NICE guidance must reflect the views of children and families
Together for Short Lives has called on the National Institute for Health and Care Excellence (NICE) to listen to the concerns of families and professionals and improve new guidance on children’s palliative care. The guideline, ‘End of life care for infants, children and young people: planning and management’, aims to set out the support and care that these children – and their families – need.
Together for Short Lives’ response to the NICE consultation welcomes the focus on placing the child and those closest to them at the centre of the decision-making process for their care. However, it also calls on NICE to make improvements in several areas, including:
- Clarity over whether the guidance applies from diagnosis or only in the final stages of a child’s life
- The needs of siblings and the support that should be made available to them
- Choice - supporting families to make decisions about their child’s care and end of life but also giving them the choice not to engage in this way if it makes them uncomfortable or uneasy.

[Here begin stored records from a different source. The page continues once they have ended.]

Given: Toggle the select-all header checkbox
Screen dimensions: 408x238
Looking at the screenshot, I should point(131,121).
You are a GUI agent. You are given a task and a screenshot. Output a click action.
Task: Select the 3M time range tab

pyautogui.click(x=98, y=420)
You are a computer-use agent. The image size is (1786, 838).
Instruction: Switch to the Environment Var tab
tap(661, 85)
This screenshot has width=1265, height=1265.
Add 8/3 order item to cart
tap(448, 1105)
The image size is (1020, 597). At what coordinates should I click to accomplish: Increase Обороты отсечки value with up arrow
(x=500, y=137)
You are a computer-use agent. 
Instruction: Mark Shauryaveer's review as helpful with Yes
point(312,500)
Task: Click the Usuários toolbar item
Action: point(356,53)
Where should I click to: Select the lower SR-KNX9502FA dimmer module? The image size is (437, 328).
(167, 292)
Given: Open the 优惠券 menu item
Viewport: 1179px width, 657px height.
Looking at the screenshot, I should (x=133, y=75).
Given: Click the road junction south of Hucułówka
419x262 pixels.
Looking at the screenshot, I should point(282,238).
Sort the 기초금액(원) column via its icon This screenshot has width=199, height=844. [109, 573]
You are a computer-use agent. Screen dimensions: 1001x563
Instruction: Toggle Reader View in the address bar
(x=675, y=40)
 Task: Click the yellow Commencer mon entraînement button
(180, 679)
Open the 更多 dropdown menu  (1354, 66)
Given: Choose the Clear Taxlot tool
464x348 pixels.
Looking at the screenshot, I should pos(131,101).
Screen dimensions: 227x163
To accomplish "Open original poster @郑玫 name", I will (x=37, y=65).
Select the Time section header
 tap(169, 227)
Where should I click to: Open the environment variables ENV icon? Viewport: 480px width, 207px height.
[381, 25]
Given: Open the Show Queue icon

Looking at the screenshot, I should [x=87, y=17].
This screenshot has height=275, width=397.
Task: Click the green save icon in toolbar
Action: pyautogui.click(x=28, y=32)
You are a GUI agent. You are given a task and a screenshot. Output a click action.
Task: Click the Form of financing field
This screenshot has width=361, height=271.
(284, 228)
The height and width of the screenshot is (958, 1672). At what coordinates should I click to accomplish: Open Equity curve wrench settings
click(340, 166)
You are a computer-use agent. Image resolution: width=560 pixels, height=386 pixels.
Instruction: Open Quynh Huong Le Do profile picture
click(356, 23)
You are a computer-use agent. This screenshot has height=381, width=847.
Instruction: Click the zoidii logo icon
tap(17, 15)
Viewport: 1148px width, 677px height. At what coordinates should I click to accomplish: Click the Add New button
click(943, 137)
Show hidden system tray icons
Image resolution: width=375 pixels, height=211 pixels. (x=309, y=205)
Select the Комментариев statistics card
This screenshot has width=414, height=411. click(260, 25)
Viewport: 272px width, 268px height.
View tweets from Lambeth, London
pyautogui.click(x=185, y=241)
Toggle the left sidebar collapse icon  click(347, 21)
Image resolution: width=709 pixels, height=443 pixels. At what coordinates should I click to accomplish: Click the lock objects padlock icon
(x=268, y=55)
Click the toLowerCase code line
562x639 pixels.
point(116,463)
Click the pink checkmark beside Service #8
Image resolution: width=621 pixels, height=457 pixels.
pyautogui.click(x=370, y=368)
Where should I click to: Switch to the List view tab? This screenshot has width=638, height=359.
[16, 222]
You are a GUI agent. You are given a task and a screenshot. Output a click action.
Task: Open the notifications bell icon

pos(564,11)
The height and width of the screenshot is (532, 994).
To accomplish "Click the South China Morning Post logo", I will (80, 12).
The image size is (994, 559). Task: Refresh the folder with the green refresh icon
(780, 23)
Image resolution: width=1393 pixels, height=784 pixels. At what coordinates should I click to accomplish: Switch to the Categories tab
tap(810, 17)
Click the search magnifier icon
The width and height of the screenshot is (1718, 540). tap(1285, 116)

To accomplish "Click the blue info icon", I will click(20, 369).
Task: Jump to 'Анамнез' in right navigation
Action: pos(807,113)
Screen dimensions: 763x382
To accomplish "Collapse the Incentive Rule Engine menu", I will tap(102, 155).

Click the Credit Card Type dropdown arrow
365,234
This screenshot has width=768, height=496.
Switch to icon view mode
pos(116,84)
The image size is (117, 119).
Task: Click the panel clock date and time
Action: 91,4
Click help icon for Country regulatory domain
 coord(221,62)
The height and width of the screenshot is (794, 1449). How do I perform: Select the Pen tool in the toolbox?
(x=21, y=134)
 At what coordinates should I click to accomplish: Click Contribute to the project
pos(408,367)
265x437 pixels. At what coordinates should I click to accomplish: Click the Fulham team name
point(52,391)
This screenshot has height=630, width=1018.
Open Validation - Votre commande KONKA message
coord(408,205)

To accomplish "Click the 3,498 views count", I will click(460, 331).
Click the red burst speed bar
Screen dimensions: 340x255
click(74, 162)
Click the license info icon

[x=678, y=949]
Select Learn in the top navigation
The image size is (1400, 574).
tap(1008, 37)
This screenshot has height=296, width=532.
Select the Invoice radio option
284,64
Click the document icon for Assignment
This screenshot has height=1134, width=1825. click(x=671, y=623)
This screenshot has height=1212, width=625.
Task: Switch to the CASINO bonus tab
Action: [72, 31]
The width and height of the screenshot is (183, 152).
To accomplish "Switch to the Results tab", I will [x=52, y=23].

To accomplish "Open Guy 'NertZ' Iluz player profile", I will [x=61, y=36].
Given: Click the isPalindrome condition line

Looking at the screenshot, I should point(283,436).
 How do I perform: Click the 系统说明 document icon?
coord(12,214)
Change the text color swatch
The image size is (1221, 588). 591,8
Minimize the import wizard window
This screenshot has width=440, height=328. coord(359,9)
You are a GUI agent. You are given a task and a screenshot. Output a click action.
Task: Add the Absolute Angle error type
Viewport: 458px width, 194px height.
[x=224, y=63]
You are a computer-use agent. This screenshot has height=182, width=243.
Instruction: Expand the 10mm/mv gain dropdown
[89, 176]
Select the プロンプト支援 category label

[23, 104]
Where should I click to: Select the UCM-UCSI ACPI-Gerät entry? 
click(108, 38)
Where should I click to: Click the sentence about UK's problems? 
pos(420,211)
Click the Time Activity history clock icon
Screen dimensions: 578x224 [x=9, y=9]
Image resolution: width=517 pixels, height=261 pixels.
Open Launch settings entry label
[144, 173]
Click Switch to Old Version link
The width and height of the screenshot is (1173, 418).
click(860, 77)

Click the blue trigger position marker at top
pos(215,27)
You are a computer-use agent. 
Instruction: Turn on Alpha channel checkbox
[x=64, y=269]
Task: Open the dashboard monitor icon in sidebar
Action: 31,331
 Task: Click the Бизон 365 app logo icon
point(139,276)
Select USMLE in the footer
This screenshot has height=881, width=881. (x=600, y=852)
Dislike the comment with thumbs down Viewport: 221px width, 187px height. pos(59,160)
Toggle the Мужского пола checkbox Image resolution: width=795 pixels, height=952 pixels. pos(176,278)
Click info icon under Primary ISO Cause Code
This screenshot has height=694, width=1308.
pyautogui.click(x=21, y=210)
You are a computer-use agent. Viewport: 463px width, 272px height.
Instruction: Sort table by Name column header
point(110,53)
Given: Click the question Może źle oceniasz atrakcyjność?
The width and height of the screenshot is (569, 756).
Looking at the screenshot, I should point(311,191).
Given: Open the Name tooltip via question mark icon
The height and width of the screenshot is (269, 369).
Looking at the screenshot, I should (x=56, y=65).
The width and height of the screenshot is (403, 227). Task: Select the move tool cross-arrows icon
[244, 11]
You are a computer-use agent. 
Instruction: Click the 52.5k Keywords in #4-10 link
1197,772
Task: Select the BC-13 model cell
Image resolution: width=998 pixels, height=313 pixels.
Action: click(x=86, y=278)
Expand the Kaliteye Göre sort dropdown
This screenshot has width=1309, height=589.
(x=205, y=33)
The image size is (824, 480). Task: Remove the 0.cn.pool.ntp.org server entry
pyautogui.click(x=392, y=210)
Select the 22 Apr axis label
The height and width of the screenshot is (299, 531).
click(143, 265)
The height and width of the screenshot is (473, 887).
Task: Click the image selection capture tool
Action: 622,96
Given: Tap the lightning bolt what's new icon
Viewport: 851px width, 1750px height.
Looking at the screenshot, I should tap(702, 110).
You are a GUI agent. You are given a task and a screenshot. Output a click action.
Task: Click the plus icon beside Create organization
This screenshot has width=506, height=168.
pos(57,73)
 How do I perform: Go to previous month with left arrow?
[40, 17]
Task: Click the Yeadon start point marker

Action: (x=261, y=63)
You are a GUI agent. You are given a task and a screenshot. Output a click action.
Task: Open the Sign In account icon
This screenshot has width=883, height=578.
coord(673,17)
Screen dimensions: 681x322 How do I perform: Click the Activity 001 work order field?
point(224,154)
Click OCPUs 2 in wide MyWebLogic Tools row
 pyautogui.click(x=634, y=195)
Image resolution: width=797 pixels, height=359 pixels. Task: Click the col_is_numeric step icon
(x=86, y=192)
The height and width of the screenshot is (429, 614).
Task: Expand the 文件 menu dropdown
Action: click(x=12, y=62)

- The importance of smooth transitions for young people transitioning to adult services
- Support for professionals to attend care planning meetings with other professionals involved in a child’s care
- Sensitivity around when parents will be able to discuss bereavement support
Our submission is the result of extensive consultation with our members and we are grateful to all of the families and professionals who have contributed their thoughts and comments via social media, email, telephone and teleconferences. The response has been overwhelming and serves to show what a crucial document this is for families and professionals alike.
Commenting on the submission, Shaun Walsh, Director of External Relations at Together for Short Lives, said:
“The new guidance is a step in the right direction in securing the best support for children and young people, and their families, with life-limiting and life-shortening conditions, but there is still much work to be done before it is finalised in December.
Families and professionals have told us that they welcome the focus of the guidance in putting children and their parents at the heart of the decision making process and offering them choice over their care and preferred place of death. However, we and they are disappointed that the document doesn’t fully address support for siblings and the wider family when a child is dying or has died. We are proposing changes so the guidance includes the wider family and is carefully worded to ensure that choice does not force families into decisions they are not ready or comfortable to make.
Transition should also be a key area of focus to ensure that palliative care is delivered in a way that meets the age and developmental needs of young people. The number of young people who need support is growing and we must ensure they are not forgotten. The emphasis on end of life care is also disappointing as it risks reinforcing the lack of understanding of children’s palliative care, which begins at the time of the diagnosis and continues throughout the child’s life, death and beyond.
We welcome NICE’s consultation and the important opportunity it provides for children young people and their families, however, if it is to be effective it must grasp the opportunity to focus on holistic palliative care, which includes the whole family.”